We all know Michael Dell had talked about taking his company private if it got too low, and I guess $8 per share was too low. But beauty is in the eye of the beholder, and I figured only Michael Dell would seriously entertain the notion that his company would be beautiful to many -- which is why there was no way this thing was going back to the mid-teens on its own.
I figured him for hubris. I figured him for arrogance. But I did not figure the marketplace for ignorance. The stock was correctly priced, given what is happening, at under $10 a share.
So now Dell makes the bid and, incredibly, two others smart, deep-pocketed people want in? To me this just seems insane. It's as if they just hate Michael Dell and are determined to have him pay up for this own company. Surely they don't mean to actually buy it, do they?

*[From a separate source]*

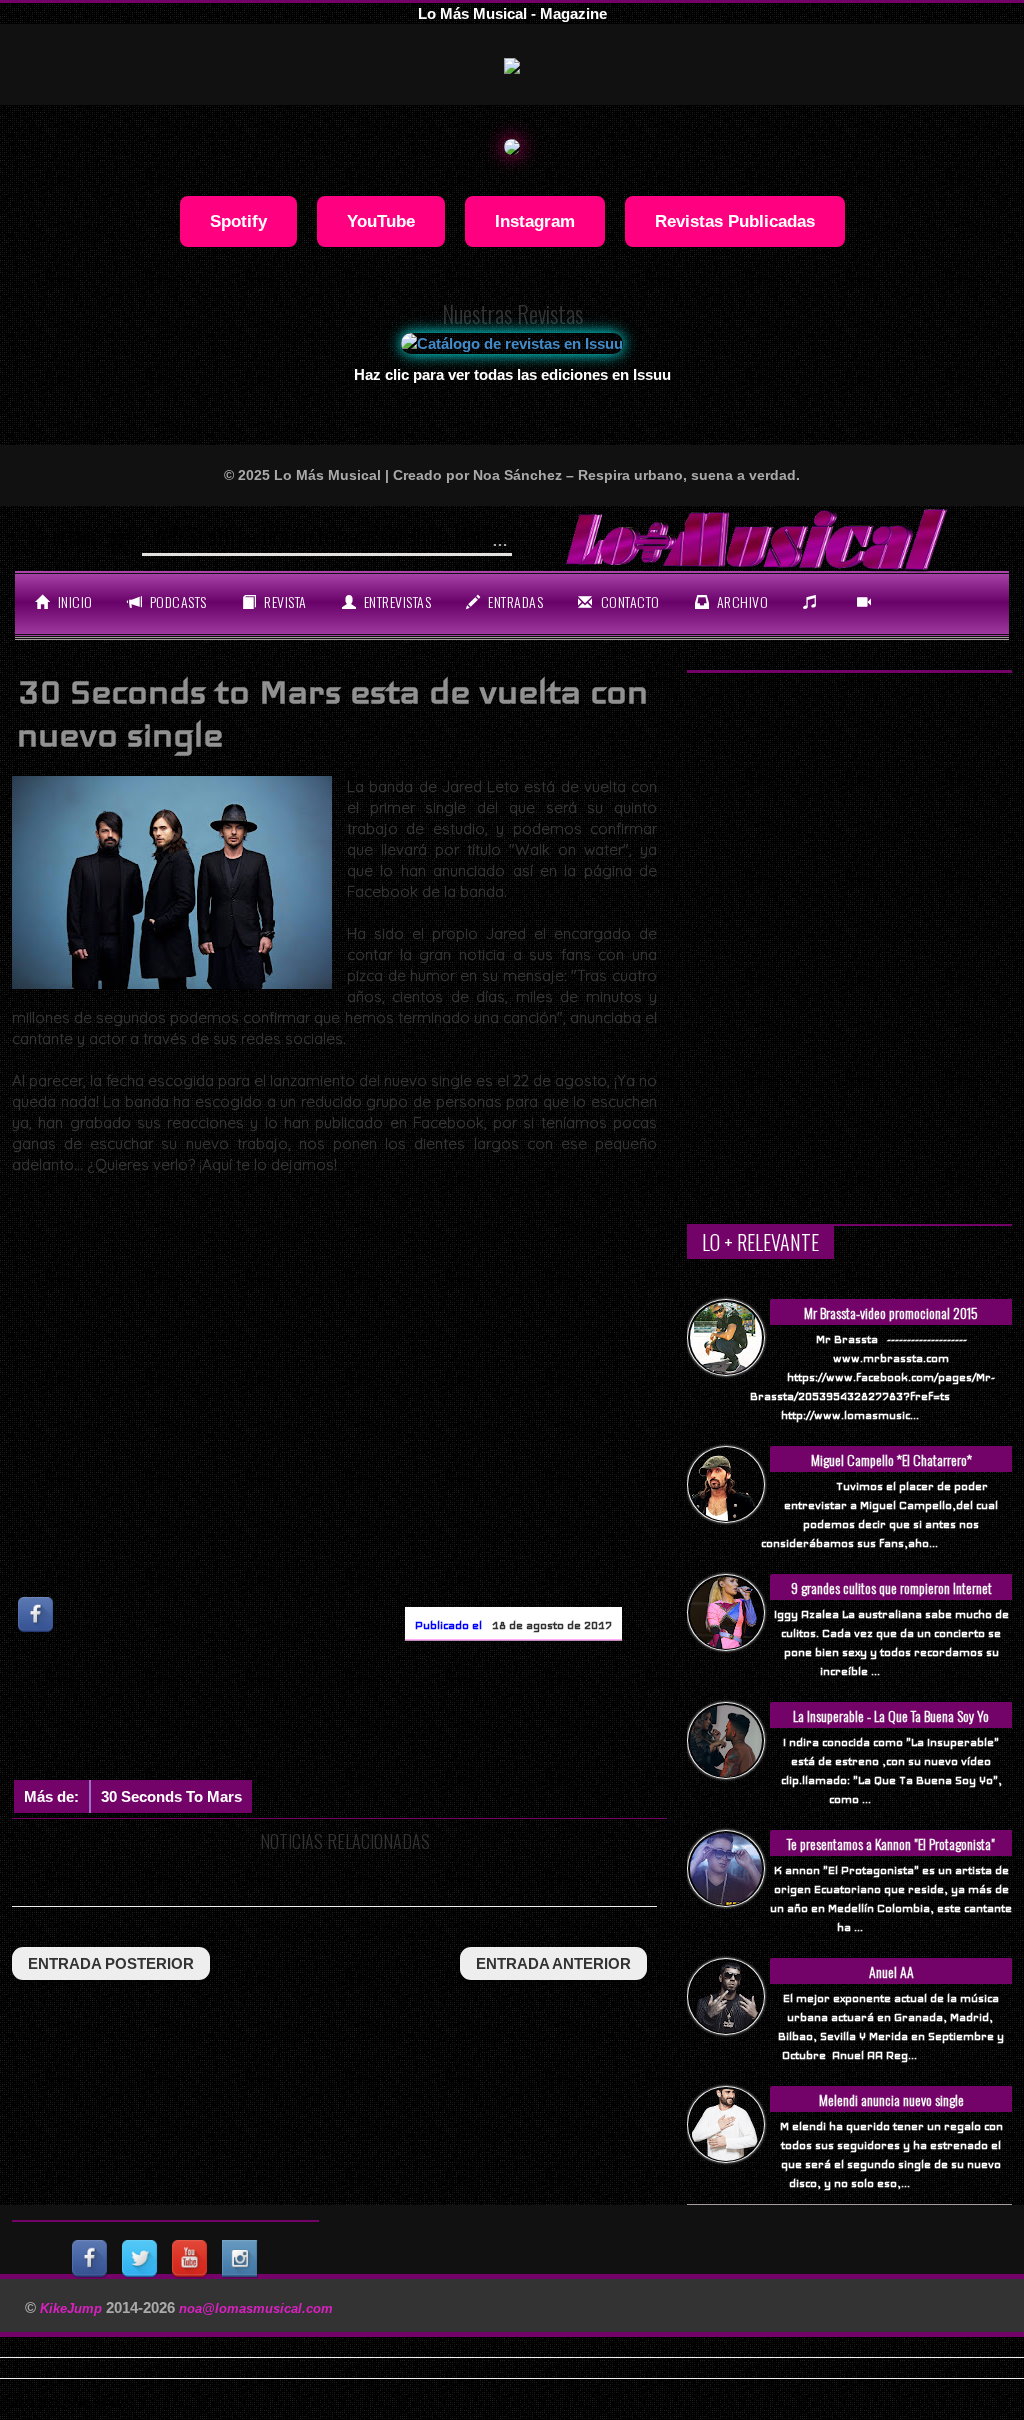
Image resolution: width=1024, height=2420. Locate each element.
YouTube (381, 221)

Which brings me back to the original question: How can this company, which was worth about $14 billion in the public market, be worth $26 billion in the private market? How in the heck does anyone think the public market could have been valuing this stock that incorrectly? How does anyone think there is that much more value to be had by taking the stock private? Does Dell have some sort of new machine that can run on water? Solar? Does it have a cellphone killer? Does it have the next great device that will change our lives?
Here's what I think. I think we will look back on this one and say the winner was the one who didn't get Dell -- because to get Dell at these prices is to risk losing everything.
I've see this happen a couple of times in my career, when it had been obvious that everyone had lost their sense -- most recently with the Tribune buyout. I know that, theoretically, all three smart teams shouldn't be wrong. But the company's just not worth what they are paying, unless they can fire everyone and still make the same revenue and profit.
That's about what it will take. And that ain't happening.